Rewrite as a numbered list the section of the data below that starts with the line containing "You are a GUI" and ends with the line containing "(x=588, y=594)", both lines included and blank lines dropped. Omit the pictures from your list.

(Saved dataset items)
'''
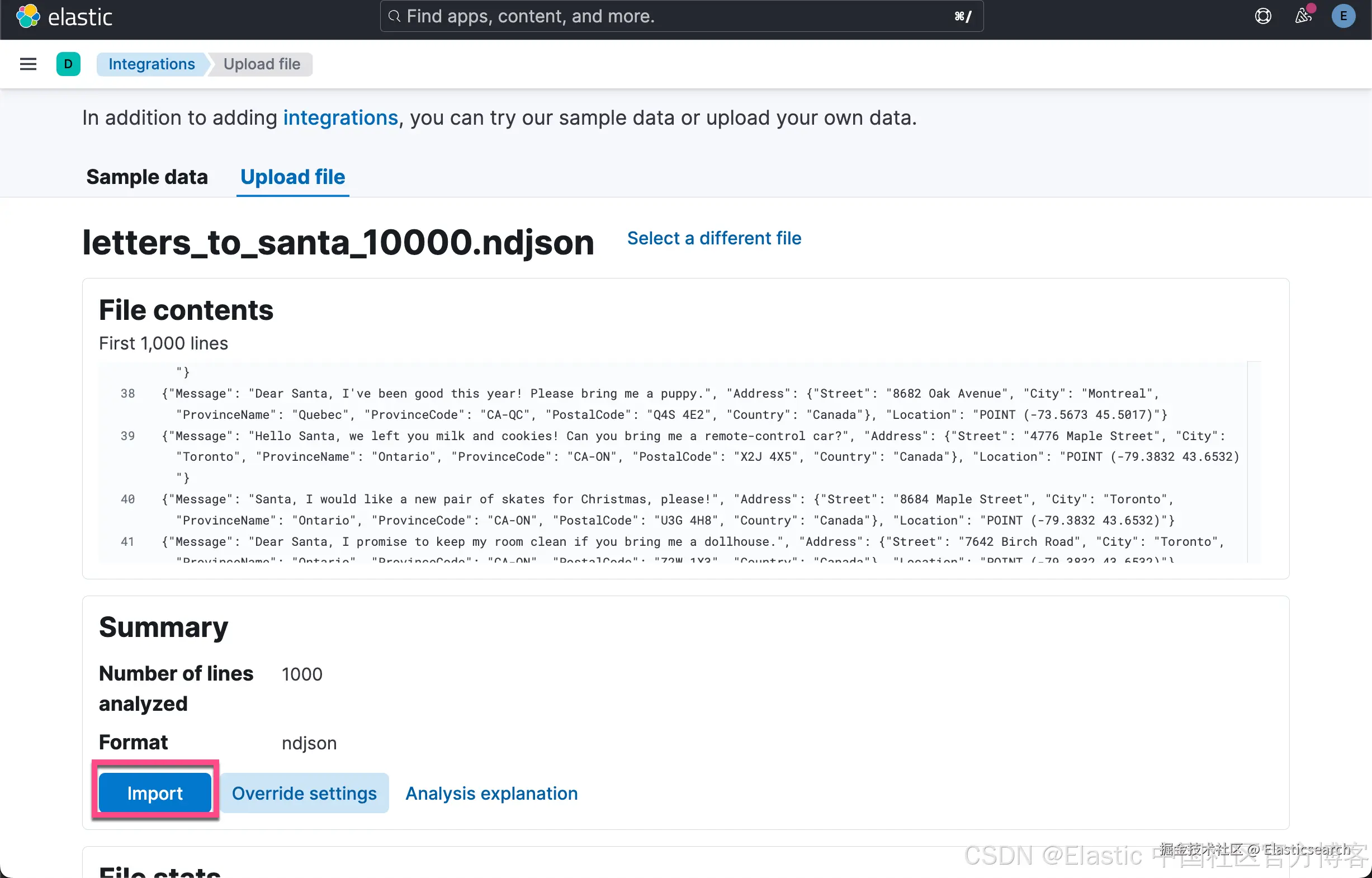Click the green D space avatar
Image resolution: width=1372 pixels, height=878 pixels.
pyautogui.click(x=68, y=64)
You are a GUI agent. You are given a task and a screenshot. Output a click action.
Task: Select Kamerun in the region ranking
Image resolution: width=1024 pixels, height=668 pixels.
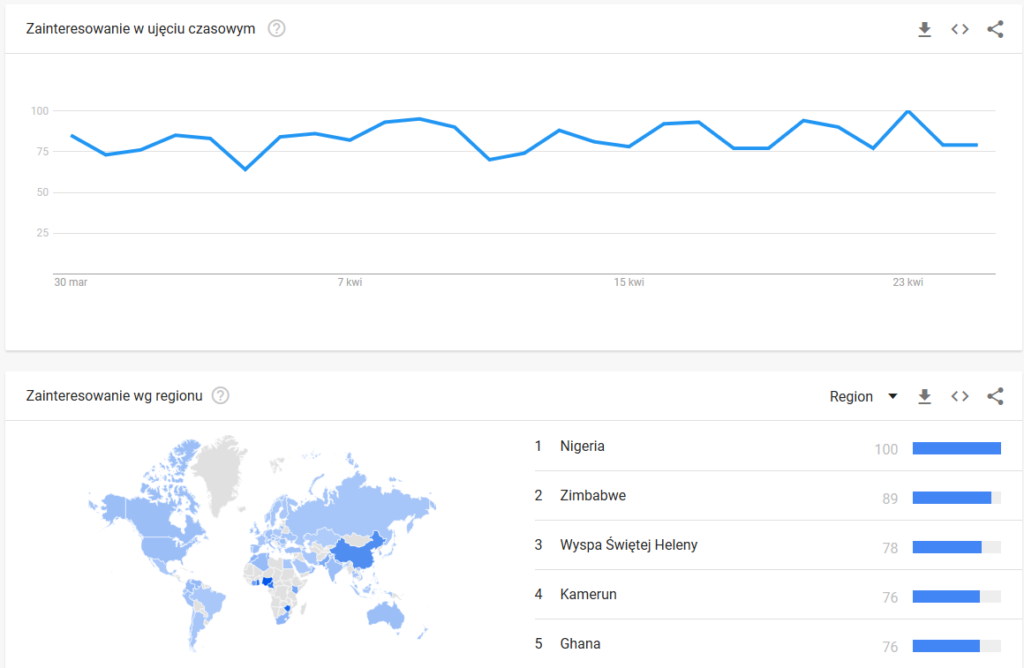(x=588, y=594)
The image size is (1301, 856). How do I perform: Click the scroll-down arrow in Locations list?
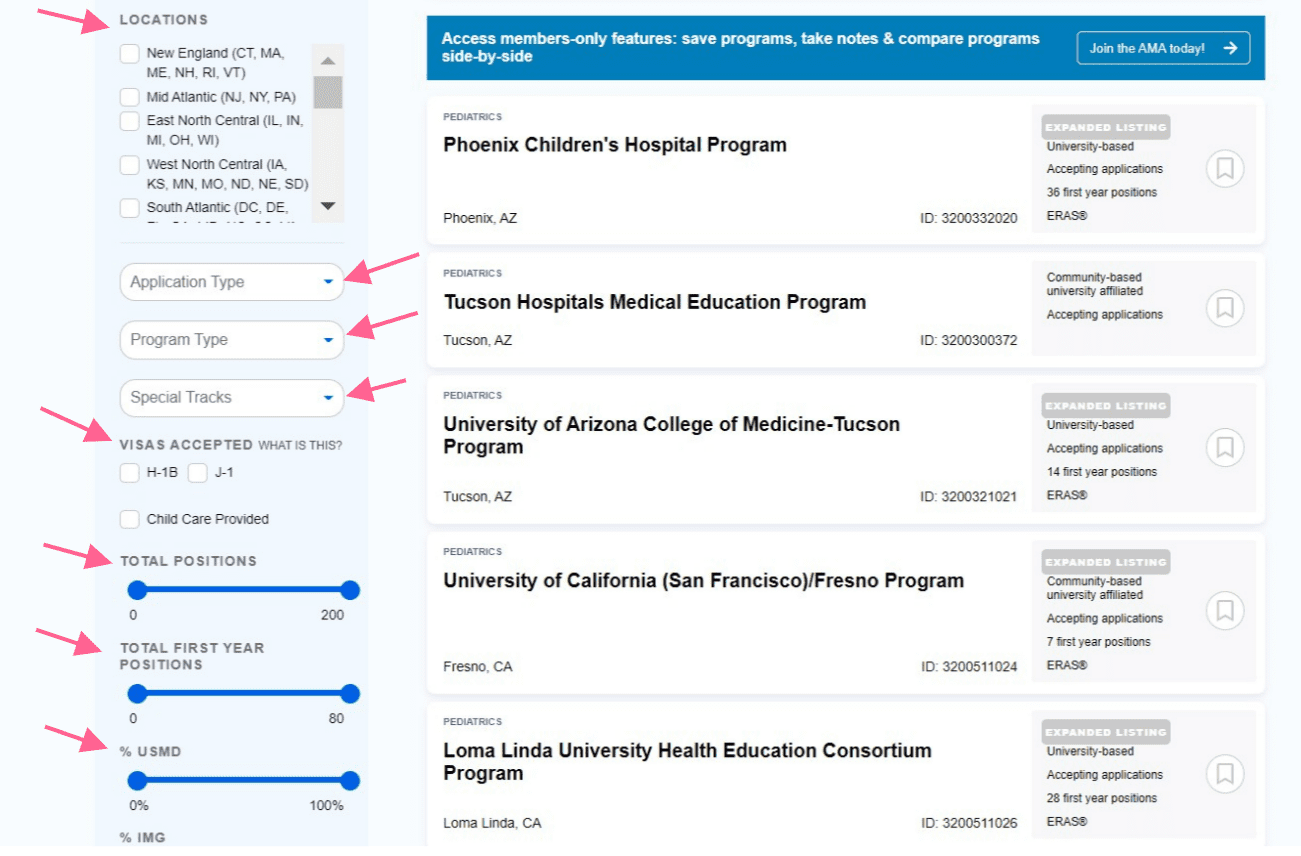[x=327, y=207]
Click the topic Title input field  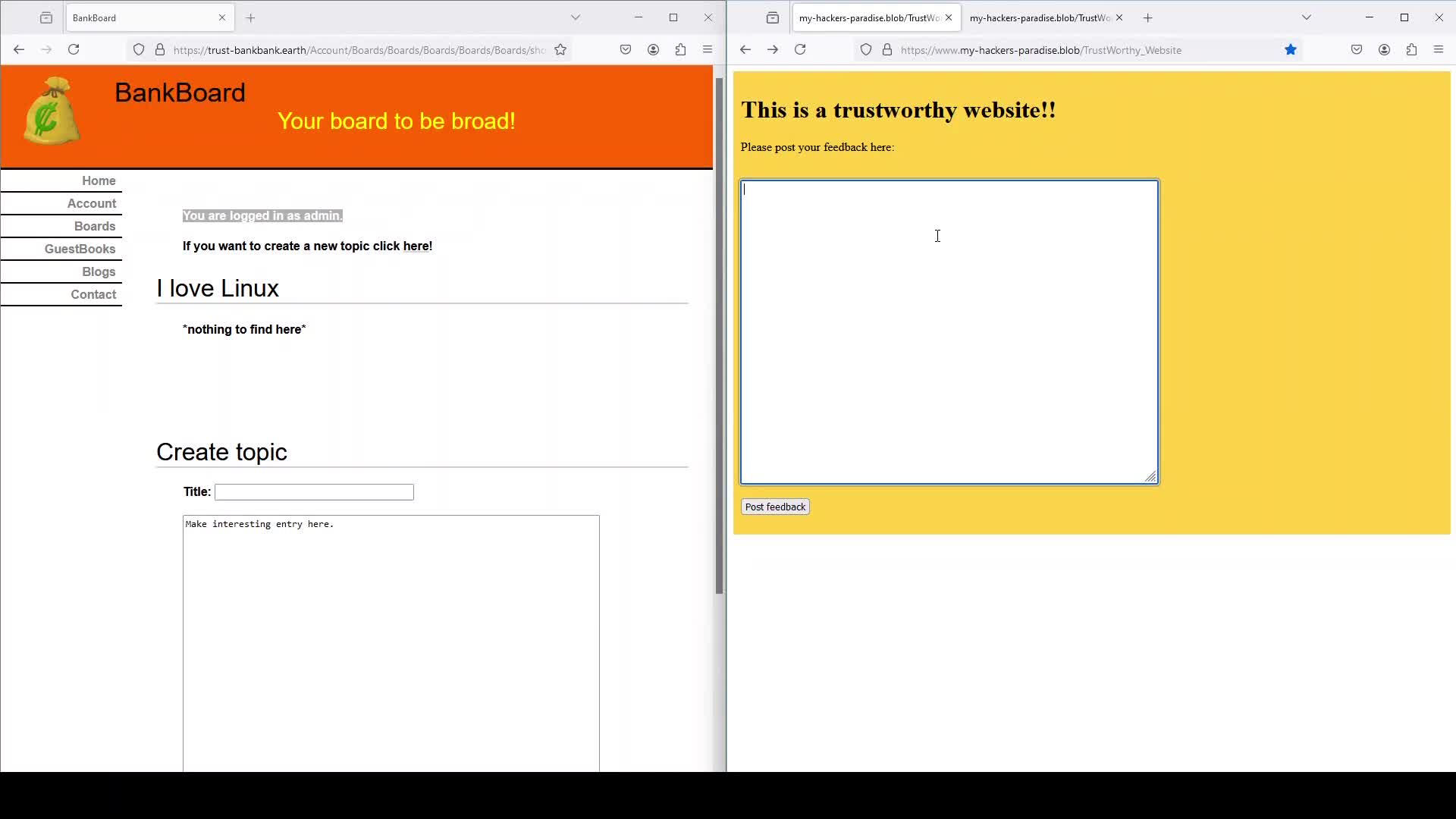tap(314, 492)
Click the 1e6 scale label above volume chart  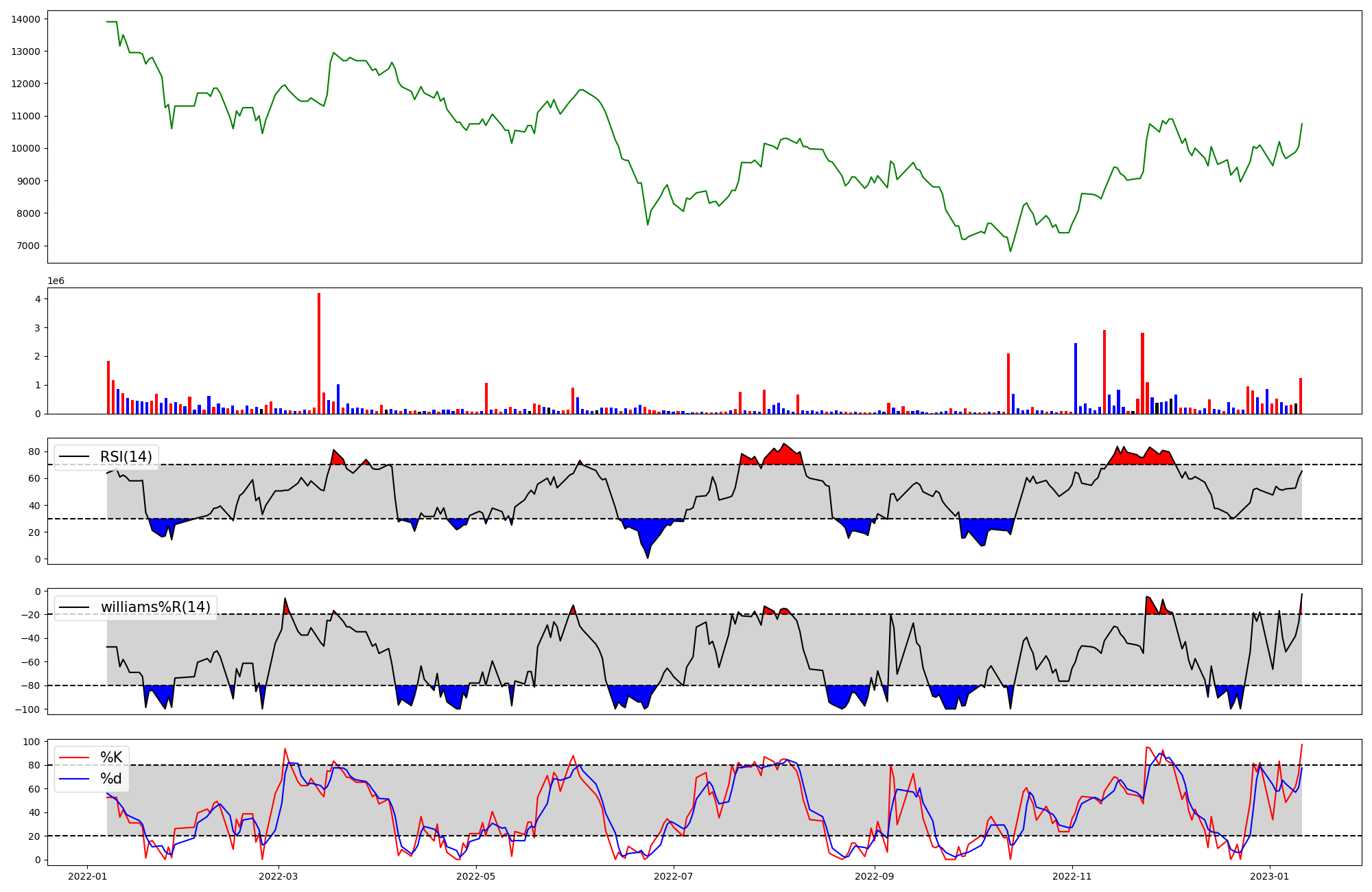56,281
'''
* The answer
1. You are a GUI agent. You are given a task and a screenshot. Output a click action.
2. Task: Select Kamerun in the region ranking
3. Image resolution: width=1024 pixels, height=668 pixels.
4. (x=588, y=594)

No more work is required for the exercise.